近ごろ話題の書「炭水化物が人類を滅ぼす」(夏目睦・著・光文社新書)は、「現在の栄養学(食の科学)が、じつは科学から程遠いところで成立しているから」結果として人類は滅びるという話である。
著者の言いたいのは「間違った栄養学が人類を滅ぼす」ということであろう。そしてその“立証過程”が実に面白い。次の一文などハッとしてしまう。
「体温は最高でもせいぜい40度Cであり、この温度では、脂肪も炭水化物も「燃焼」しない。つまり、人体内部で食物が「燃えて」いるわけがない。そもそも、細胞内の代謝と大気中の燃焼はまったく別の現象である。」(P167)確かに言われてみればそうである。ここから栄養学が、物理学的燃焼を栄養学的カロリーに置き換えている問題をさまざま論証している。

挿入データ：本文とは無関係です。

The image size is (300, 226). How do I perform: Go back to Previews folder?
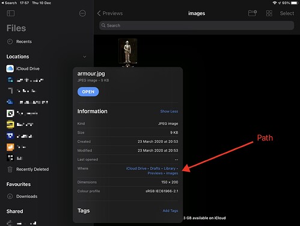[110, 13]
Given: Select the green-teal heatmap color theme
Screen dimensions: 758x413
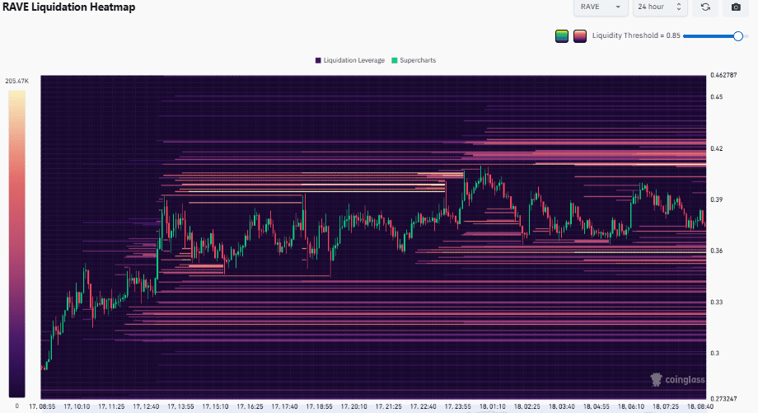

そういえば、日経新聞に糖質制限食はいろいろ問題視する向きもあるが、調査したところ逆に糖質制限をした方が、心血管疾患で死亡する危険性が低く、特に女性において顕著だったという記事があった。これなども著者の主張を裏付けるものだろう。
生活習慣病が現在の医療費増大の根源にあるとすれば、食生活の改善とか適度な運動以前に、ひょっとして“食生活の常識”から問いなおして行く必要があるのではなかろうか。